The full pink supermoon has peaked on April 7 and 8, depending on where in the world you find yourself.
Expected to be the brightest supermoon of 2020, and having delivered this promise, this special moon came at a time when millions across the globe don’t have the freedom to travel to find the perfect viewing spot away from city lights. We hope city dwellers were able to enjoy the light of this moon from the safety of their homes and take comfort in the fact that many cities are enjoying clearer skies as a result of millions of vehicles not being on the roads.
The first full moon of spring, also known as the Paschal Moon in the Christian calendar and used to calculate the date for Easter, was visible after sunset and reached its peak illumination at 10:35pm, EDT.
Many expected the moon to actually be pink.
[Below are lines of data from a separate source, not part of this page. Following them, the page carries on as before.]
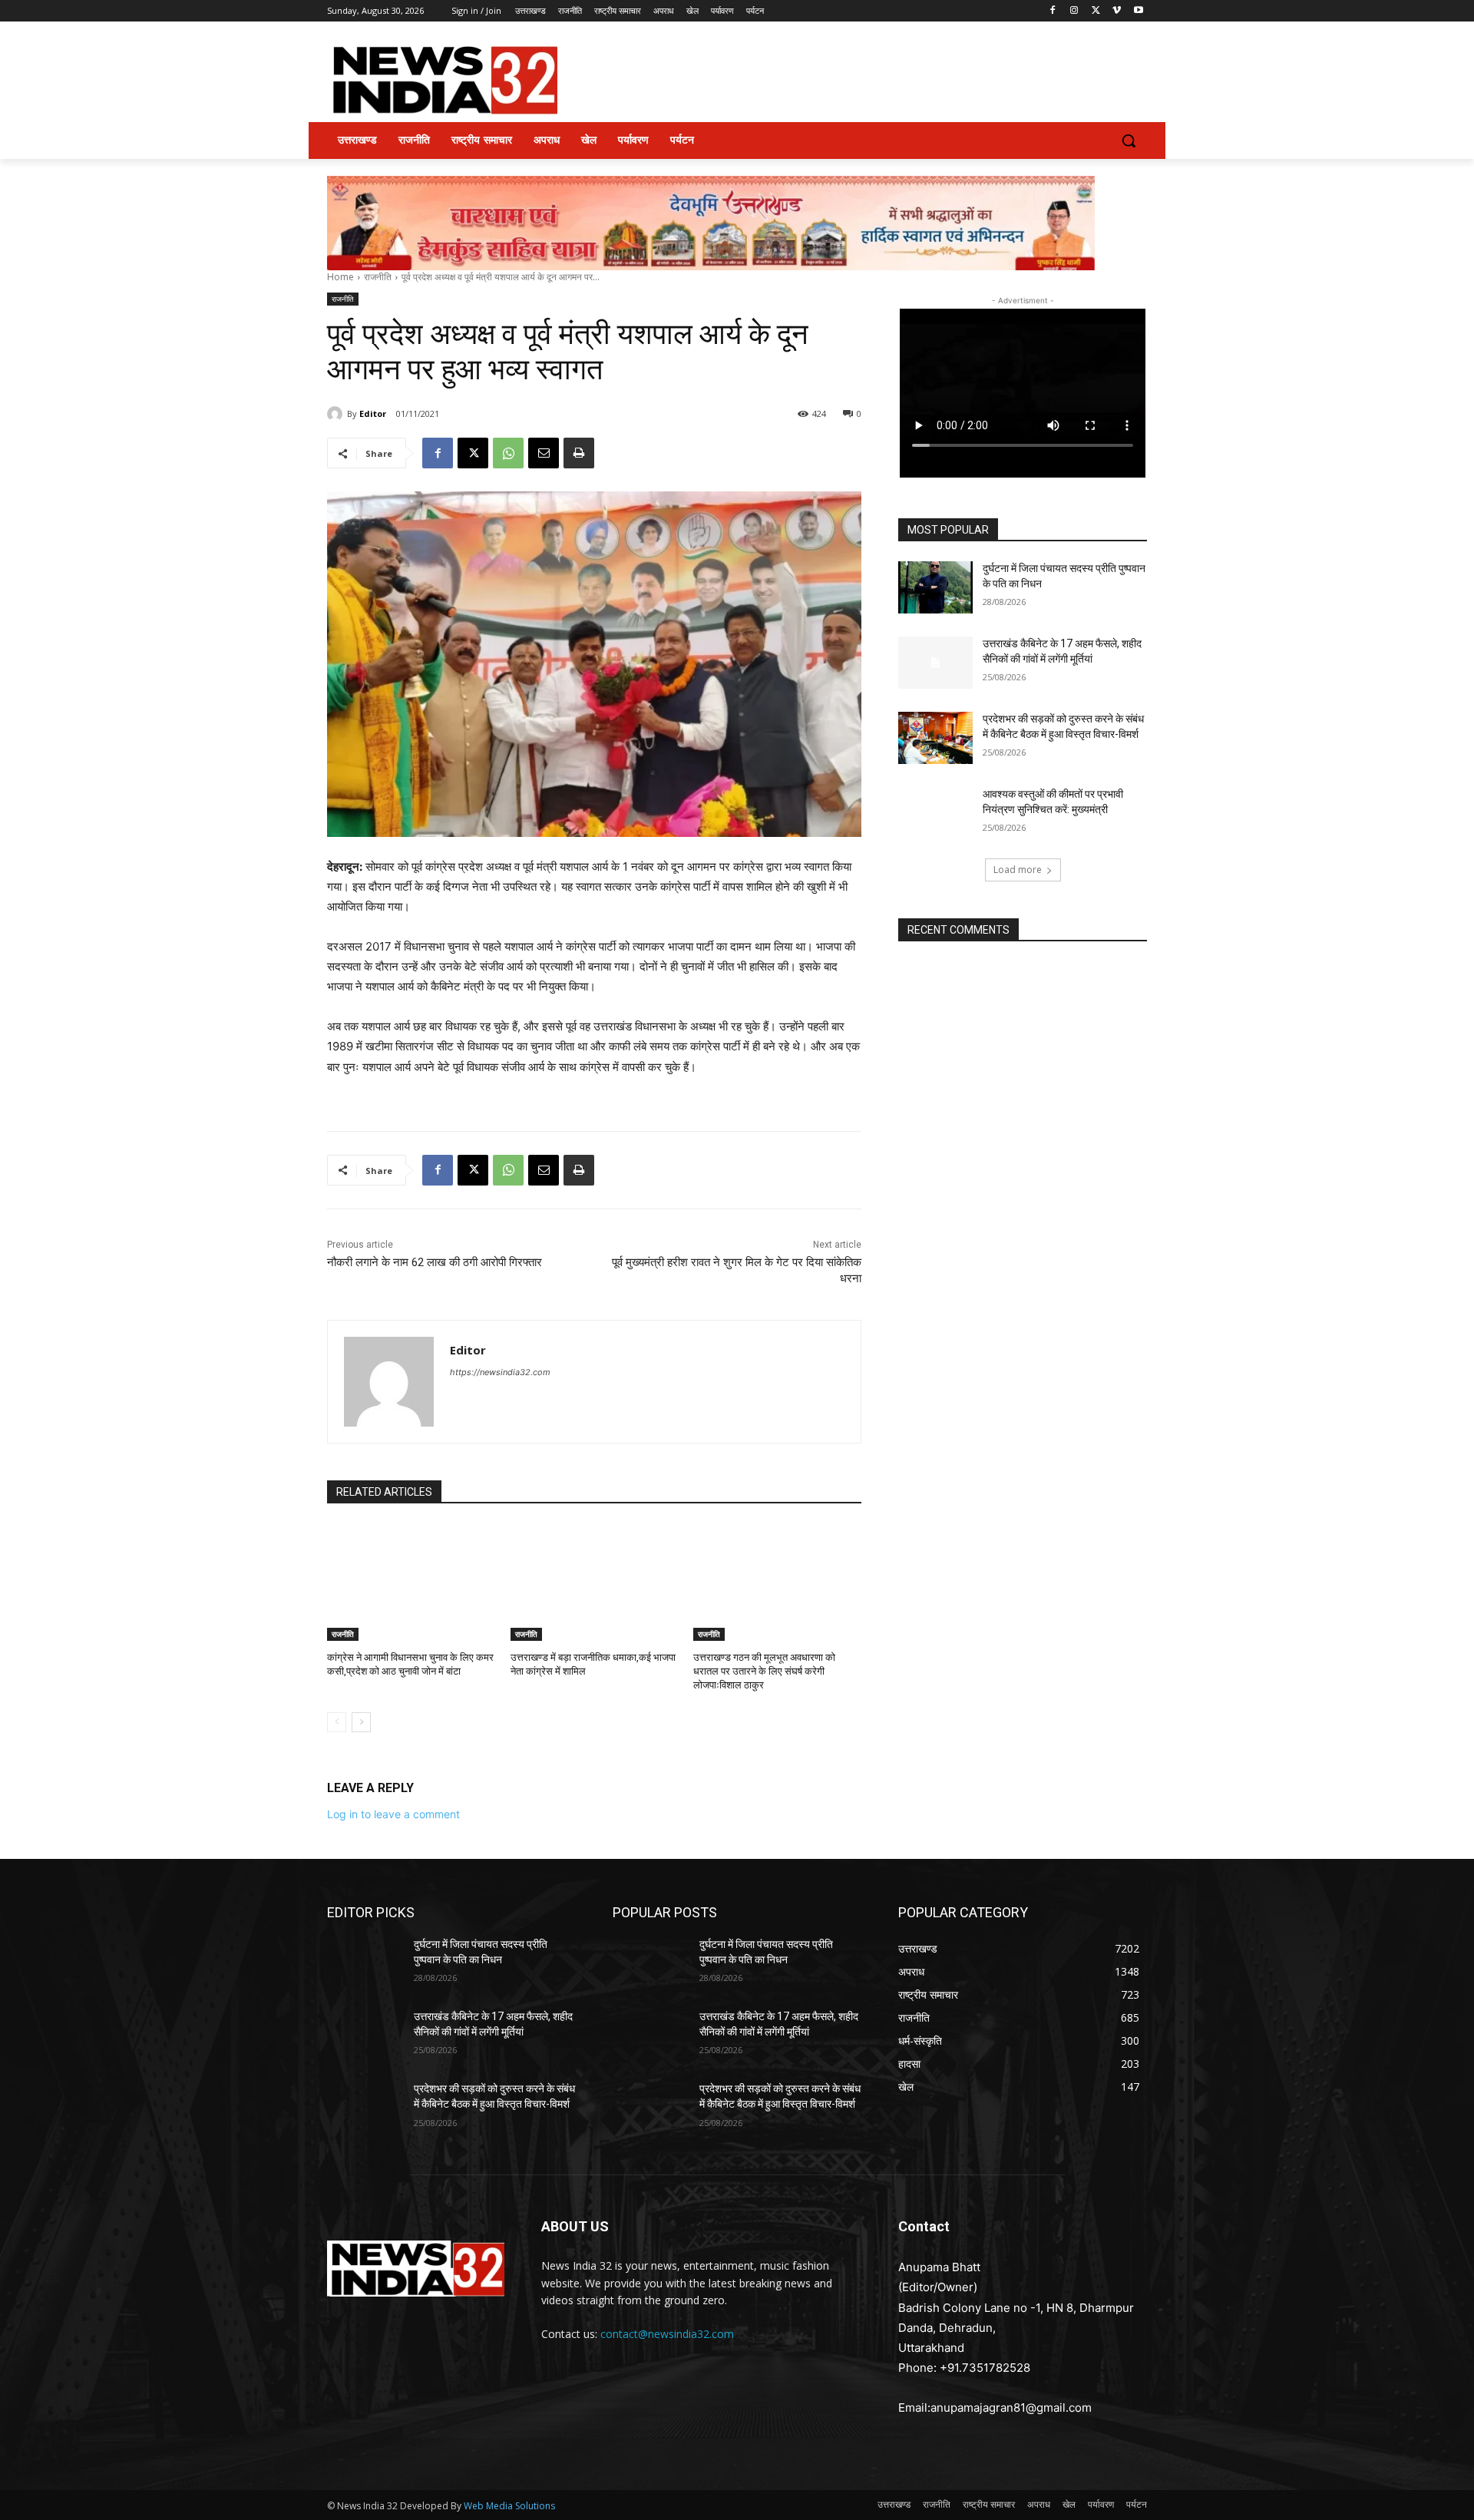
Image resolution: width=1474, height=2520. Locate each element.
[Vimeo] (1116, 11)
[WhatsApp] (508, 453)
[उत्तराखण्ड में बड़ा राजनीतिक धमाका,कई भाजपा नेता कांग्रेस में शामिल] (595, 1582)
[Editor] (337, 414)
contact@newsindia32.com (667, 2334)
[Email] (543, 453)
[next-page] (361, 1722)
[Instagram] (1074, 11)
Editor (372, 413)
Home (340, 276)
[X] (1096, 11)
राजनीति (378, 276)
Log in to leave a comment (393, 1814)
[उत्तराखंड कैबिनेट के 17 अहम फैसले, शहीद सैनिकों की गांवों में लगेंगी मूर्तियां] (935, 663)
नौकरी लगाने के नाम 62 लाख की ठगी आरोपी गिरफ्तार (434, 1262)
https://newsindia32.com (500, 1372)
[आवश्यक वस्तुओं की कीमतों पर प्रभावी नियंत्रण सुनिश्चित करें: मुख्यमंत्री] (935, 813)
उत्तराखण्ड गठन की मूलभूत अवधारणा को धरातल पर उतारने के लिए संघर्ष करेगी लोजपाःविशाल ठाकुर (764, 1671)
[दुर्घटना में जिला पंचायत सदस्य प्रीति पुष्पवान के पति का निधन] (935, 587)
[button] (1128, 140)
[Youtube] (1138, 11)
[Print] (578, 453)
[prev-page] (336, 1722)
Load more (1017, 869)
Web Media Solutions (509, 2505)
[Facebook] (1053, 11)
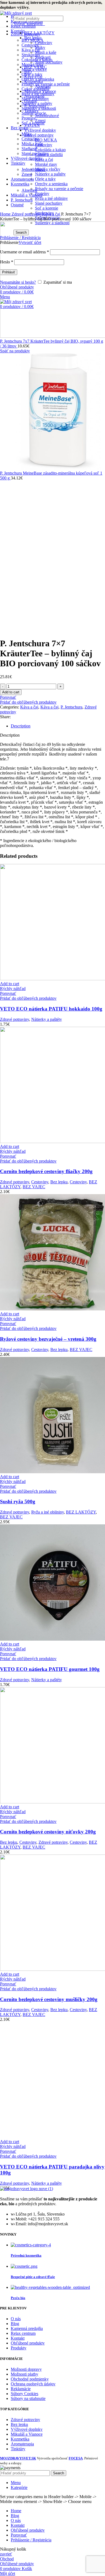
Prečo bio (18, 2298)
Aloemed (29, 190)
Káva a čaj (44, 159)
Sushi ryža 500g (17, 1501)
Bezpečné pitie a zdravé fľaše (33, 2277)
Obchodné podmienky (30, 2379)
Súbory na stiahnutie (28, 2398)
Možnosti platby (24, 2374)
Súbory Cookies (24, 2393)
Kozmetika (20, 2439)
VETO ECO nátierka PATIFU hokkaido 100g (51, 1009)
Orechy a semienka (51, 183)
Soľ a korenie (46, 208)
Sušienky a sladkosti (39, 108)
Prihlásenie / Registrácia (31, 2540)
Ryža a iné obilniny (51, 198)
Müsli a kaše (45, 52)
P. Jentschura (71, 707)
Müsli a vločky (47, 169)
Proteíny (29, 118)
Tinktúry (18, 2448)
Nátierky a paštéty (50, 174)
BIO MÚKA (46, 140)
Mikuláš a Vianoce (27, 2434)
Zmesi (27, 174)
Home (6, 214)
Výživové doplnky (40, 130)
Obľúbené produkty (28, 2343)
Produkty (18, 2348)
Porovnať (19, 2535)
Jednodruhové (47, 115)
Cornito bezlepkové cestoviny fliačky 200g (46, 1171)
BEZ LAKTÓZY (81, 1512)
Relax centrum (23, 2333)
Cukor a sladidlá (35, 89)
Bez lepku (59, 1182)
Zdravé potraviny (39, 135)
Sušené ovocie (34, 113)
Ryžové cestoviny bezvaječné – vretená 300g (48, 1339)
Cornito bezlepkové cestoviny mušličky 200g (48, 1999)
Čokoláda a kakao (50, 149)
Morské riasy (46, 164)
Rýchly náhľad (13, 988)
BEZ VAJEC (34, 1186)
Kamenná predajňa (27, 2328)
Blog (15, 2323)
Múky (40, 47)
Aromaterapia (22, 2444)
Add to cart (10, 692)
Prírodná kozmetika (26, 2255)
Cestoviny (43, 42)
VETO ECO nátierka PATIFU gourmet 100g (50, 1669)
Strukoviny (31, 54)
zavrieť (6, 2554)
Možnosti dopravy (26, 2369)
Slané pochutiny (48, 203)
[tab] (58, 726)
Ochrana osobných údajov (33, 2384)
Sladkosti (29, 148)
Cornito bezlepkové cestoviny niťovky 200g (48, 1832)
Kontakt (17, 2338)
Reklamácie (21, 2388)
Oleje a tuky (45, 179)
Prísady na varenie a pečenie (59, 188)
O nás (16, 2318)
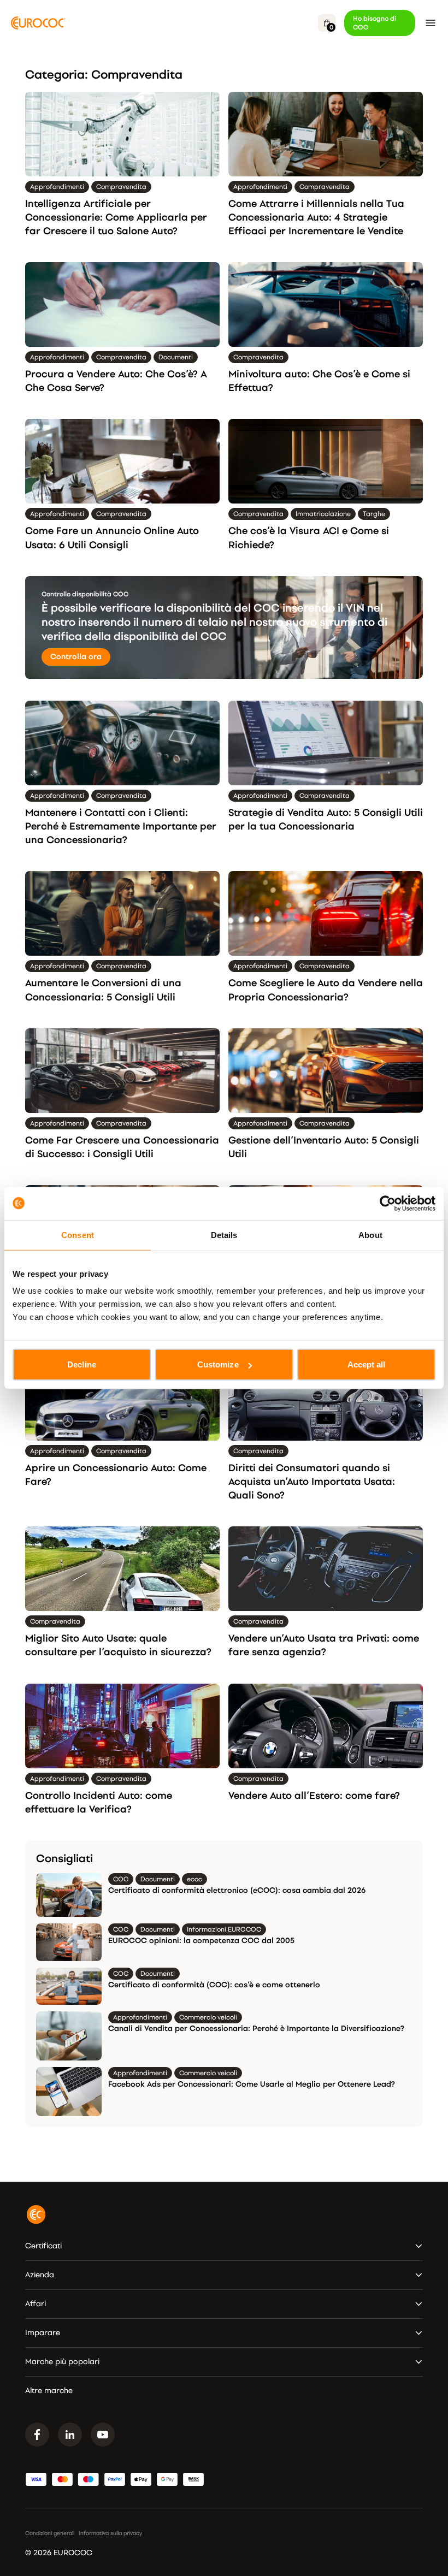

Instead it was its usual color, just brighter and bigger, especially when was close to the horizon at moon rise or moon set.
According to The Farmer’s Almanac, full moons are named after the seasons or events usually happening during the season. As such, the Pink Moon is named for the first spring flowers that cover the ground like a pink carpet, called Wild Ground Phlox or Moss Phlox (Phlox subulata). Native to North America, these flowers often bloom around April’s full moon.
Native American tribes, Anglo Saxons, and Germanic regions named the months after seasonal features often associated with nature in the Northern Hemisphere. Many of the Native American names were used by the Colonial settlers and are still used today. Other names for the April full moon include the Sprouting Grass Moon, Fish Moon, Hare Moon, and Egg Moon (birds start laying eggs).
According to timeanddate.com, a supermoon occurs when the full moon or new moon’s approach is closest to Earth, its “perigee,” often called a supermoon.
Their website explains that supermoon is not an official astronomical term:
“It was first coined by an astrologer, Richard Nolle, in 1979. He defined it as ‘a New or a Full Moon that occurs when the Moon is at or near (within 90% of) its closest approach to Earth in its orbit’. It is not clear why he chose the 90% cut off in his definition.’’
At this unprecedented time when the people of the world face a common, unseen enemy, whether you can bask in the light of this supermoon or even just get a brief glance at it, take the opportunity to blow it a kiss of victory and peace to share with the world.
The third supermoon of 2020 is just a month away, on May 7. Perhaps by then we’ll be able to venture outside to find that special spot to moon gaze!